- [Required action] Which lines run from the line with "Screen dimensions: 1080x725" through the line with "The image size is (930, 600)." in the entries below? Print them exactly, both ends included, and nothing more.

- [Data entries]

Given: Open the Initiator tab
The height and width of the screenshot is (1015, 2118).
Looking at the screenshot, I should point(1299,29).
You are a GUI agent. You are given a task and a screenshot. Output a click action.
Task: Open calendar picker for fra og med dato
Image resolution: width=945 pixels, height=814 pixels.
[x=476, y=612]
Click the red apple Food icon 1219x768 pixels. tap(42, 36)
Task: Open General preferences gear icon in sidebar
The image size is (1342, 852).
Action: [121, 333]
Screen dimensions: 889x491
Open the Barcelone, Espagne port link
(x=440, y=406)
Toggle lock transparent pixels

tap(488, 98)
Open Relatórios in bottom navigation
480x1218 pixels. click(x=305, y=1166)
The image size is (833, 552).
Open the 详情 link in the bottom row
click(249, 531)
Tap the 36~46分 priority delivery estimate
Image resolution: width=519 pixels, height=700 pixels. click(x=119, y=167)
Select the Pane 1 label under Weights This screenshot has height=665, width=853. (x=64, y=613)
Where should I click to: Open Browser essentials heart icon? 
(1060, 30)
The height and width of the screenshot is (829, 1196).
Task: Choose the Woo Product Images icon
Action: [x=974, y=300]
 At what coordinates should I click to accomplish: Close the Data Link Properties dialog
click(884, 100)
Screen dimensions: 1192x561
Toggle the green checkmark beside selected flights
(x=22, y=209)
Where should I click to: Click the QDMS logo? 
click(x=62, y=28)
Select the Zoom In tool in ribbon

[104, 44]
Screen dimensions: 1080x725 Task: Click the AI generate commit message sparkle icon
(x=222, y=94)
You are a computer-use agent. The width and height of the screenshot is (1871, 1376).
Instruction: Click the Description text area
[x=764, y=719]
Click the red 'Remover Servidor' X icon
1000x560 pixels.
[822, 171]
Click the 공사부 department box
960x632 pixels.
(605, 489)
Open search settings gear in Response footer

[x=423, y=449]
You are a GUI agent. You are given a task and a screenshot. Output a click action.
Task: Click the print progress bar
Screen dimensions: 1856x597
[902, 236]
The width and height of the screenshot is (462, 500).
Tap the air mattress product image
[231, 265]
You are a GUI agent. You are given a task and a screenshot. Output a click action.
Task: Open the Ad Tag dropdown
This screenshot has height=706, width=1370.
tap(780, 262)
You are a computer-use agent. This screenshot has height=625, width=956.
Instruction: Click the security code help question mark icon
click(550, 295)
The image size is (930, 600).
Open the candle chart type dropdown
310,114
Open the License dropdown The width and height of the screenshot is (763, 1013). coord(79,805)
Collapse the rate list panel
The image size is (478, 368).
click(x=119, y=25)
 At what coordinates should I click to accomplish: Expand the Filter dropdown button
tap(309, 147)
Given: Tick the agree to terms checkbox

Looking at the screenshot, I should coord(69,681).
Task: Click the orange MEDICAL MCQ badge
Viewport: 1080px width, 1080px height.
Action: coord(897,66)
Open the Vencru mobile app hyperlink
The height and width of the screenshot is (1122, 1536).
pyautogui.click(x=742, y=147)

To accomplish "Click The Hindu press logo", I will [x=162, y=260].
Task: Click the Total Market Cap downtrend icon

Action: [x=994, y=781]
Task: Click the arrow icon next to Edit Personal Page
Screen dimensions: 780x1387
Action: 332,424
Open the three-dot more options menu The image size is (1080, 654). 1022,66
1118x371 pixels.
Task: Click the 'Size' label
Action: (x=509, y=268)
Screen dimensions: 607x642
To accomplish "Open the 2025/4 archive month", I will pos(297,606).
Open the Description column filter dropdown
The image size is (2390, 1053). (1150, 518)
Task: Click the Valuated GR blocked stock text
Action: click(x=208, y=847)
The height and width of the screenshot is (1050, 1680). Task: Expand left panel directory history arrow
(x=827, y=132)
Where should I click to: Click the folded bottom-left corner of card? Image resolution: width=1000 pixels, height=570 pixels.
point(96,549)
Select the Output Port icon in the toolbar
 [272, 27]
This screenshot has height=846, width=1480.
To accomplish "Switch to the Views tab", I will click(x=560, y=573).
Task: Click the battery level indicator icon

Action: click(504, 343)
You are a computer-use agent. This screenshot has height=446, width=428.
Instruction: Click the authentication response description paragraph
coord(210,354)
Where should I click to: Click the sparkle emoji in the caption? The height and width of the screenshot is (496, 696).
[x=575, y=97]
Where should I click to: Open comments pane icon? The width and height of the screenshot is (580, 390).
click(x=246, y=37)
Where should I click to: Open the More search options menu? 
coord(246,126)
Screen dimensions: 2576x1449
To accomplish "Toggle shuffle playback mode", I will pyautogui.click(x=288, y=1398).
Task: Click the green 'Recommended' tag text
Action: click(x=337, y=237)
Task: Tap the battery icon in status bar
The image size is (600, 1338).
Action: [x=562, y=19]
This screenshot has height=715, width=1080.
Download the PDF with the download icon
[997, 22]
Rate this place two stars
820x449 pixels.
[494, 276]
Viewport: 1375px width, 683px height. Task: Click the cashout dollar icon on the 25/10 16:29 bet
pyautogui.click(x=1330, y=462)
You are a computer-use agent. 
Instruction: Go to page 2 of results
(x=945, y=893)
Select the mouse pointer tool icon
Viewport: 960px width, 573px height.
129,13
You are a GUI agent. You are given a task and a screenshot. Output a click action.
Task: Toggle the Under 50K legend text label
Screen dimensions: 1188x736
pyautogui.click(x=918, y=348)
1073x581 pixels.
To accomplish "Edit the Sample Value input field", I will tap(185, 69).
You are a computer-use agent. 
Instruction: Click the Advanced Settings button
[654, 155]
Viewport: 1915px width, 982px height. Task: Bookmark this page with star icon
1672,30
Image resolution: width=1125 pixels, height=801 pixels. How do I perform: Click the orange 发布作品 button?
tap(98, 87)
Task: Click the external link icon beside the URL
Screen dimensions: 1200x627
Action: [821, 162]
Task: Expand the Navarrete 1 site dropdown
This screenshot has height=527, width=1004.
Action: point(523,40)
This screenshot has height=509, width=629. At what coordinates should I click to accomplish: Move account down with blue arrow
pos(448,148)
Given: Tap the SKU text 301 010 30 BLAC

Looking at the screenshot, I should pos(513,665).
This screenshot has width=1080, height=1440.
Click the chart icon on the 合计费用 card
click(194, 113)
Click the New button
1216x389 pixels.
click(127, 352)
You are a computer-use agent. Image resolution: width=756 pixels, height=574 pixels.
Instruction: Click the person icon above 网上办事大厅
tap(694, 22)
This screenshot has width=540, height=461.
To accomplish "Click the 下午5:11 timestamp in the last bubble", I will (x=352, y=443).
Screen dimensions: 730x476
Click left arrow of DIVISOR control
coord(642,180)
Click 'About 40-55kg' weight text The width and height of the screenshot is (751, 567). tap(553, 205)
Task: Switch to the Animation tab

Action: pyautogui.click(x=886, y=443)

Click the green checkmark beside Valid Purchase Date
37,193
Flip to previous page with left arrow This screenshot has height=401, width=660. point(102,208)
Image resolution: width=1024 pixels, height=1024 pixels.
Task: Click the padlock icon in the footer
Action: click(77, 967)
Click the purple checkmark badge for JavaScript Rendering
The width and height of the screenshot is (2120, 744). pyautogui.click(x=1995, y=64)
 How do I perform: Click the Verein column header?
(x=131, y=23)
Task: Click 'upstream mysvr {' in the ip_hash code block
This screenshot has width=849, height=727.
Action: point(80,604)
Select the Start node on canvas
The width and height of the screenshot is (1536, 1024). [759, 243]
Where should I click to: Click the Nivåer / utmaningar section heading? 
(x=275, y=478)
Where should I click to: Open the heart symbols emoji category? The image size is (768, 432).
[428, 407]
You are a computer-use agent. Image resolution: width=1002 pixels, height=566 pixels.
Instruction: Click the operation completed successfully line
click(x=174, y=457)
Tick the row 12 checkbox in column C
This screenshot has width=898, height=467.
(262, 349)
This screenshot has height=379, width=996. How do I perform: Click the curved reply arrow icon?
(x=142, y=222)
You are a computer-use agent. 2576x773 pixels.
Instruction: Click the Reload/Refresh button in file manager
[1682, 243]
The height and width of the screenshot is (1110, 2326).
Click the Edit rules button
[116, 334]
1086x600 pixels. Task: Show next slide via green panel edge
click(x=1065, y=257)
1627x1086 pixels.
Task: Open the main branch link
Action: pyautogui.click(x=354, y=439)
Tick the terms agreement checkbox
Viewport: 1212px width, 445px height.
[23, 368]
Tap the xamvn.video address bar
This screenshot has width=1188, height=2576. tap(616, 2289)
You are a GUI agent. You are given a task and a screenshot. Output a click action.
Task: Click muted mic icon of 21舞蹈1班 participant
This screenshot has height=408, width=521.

- [Output below]
Screen dimensions: 1080x725 Task: Click the AI generate commit message sparkle icon
(x=222, y=94)
You are a computer-use agent. The width and height of the screenshot is (1871, 1376).
Instruction: Click the Description text area
[x=764, y=719]
Click the red 'Remover Servidor' X icon
1000x560 pixels.
[822, 171]
Click the 공사부 department box
960x632 pixels.
(605, 489)
Open search settings gear in Response footer

[x=423, y=449]
You are a GUI agent. You are given a task and a screenshot. Output a click action.
Task: Click the print progress bar
Screen dimensions: 1856x597
[902, 236]
The width and height of the screenshot is (462, 500).
Tap the air mattress product image
[231, 265]
You are a GUI agent. You are given a task and a screenshot. Output a click action.
Task: Open the Ad Tag dropdown
This screenshot has height=706, width=1370.
tap(780, 262)
You are a computer-use agent. This screenshot has height=625, width=956.
Instruction: Click the security code help question mark icon
click(550, 295)
The image size is (930, 600).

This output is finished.